Items from a data source:

★ ★ ★

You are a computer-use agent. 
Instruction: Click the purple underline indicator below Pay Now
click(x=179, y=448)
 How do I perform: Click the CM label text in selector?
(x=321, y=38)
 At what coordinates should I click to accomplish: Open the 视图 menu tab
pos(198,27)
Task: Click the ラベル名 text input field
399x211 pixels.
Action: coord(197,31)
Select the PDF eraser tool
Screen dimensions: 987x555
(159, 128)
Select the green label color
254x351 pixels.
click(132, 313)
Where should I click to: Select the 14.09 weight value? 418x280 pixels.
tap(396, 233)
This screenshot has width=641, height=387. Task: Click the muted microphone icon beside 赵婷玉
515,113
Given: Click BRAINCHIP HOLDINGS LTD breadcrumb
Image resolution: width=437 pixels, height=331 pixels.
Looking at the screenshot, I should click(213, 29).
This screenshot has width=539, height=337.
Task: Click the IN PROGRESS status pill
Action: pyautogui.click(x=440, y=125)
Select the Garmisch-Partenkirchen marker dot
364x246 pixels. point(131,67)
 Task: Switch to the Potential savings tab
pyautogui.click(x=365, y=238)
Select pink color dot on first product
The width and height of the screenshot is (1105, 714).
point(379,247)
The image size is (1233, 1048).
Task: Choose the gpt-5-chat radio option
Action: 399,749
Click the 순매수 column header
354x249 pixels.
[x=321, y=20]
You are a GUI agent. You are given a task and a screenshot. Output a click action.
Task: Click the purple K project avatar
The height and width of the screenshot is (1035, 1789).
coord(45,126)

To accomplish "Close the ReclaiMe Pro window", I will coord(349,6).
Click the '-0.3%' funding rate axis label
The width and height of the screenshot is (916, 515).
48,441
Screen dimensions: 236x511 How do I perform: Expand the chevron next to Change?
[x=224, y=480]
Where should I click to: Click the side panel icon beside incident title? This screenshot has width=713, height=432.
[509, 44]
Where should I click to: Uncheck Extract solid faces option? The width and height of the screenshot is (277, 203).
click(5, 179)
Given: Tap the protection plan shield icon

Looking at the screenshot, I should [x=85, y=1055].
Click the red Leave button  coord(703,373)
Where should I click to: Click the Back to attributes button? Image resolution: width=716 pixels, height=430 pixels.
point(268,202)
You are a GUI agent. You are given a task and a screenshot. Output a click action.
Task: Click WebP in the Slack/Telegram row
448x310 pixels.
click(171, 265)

★ ★ ★

**What needs to be done:** Above are the records; copy all of them exactly.

**Exercise result:**
You are a computer-use agent. 
Instruction: Click the purple underline indicator below Pay Now
click(x=179, y=448)
 How do I perform: Click the CM label text in selector?
(x=321, y=38)
 At what coordinates should I click to accomplish: Open the 视图 menu tab
pos(198,27)
Task: Click the ラベル名 text input field
399x211 pixels.
Action: coord(197,31)
Select the PDF eraser tool
Screen dimensions: 987x555
(159, 128)
Select the green label color
254x351 pixels.
click(132, 313)
Where should I click to: Select the 14.09 weight value? 418x280 pixels.
tap(396, 233)
This screenshot has width=641, height=387. Task: Click the muted microphone icon beside 赵婷玉
515,113
Given: Click BRAINCHIP HOLDINGS LTD breadcrumb
Image resolution: width=437 pixels, height=331 pixels.
Looking at the screenshot, I should click(213, 29).
This screenshot has width=539, height=337.
Task: Click the IN PROGRESS status pill
Action: pyautogui.click(x=440, y=125)
Select the Garmisch-Partenkirchen marker dot
364x246 pixels. point(131,67)
 Task: Switch to the Potential savings tab
pyautogui.click(x=365, y=238)
Select pink color dot on first product
The width and height of the screenshot is (1105, 714).
point(379,247)
The image size is (1233, 1048).
Task: Choose the gpt-5-chat radio option
Action: 399,749
Click the 순매수 column header
354x249 pixels.
[x=321, y=20]
You are a GUI agent. You are given a task and a screenshot. Output a click action.
Task: Click the purple K project avatar
The height and width of the screenshot is (1035, 1789).
coord(45,126)

To accomplish "Close the ReclaiMe Pro window", I will coord(349,6).
Click the '-0.3%' funding rate axis label
The width and height of the screenshot is (916, 515).
48,441
Screen dimensions: 236x511 How do I perform: Expand the chevron next to Change?
[x=224, y=480]
Where should I click to: Click the side panel icon beside incident title? This screenshot has width=713, height=432.
[509, 44]
Where should I click to: Uncheck Extract solid faces option? The width and height of the screenshot is (277, 203).
click(5, 179)
Given: Tap the protection plan shield icon

Looking at the screenshot, I should [x=85, y=1055].
Click the red Leave button  coord(703,373)
Where should I click to: Click the Back to attributes button? Image resolution: width=716 pixels, height=430 pixels.
point(268,202)
You are a GUI agent. You are given a task and a screenshot. Output a click action.
Task: Click WebP in the Slack/Telegram row
448x310 pixels.
click(171, 265)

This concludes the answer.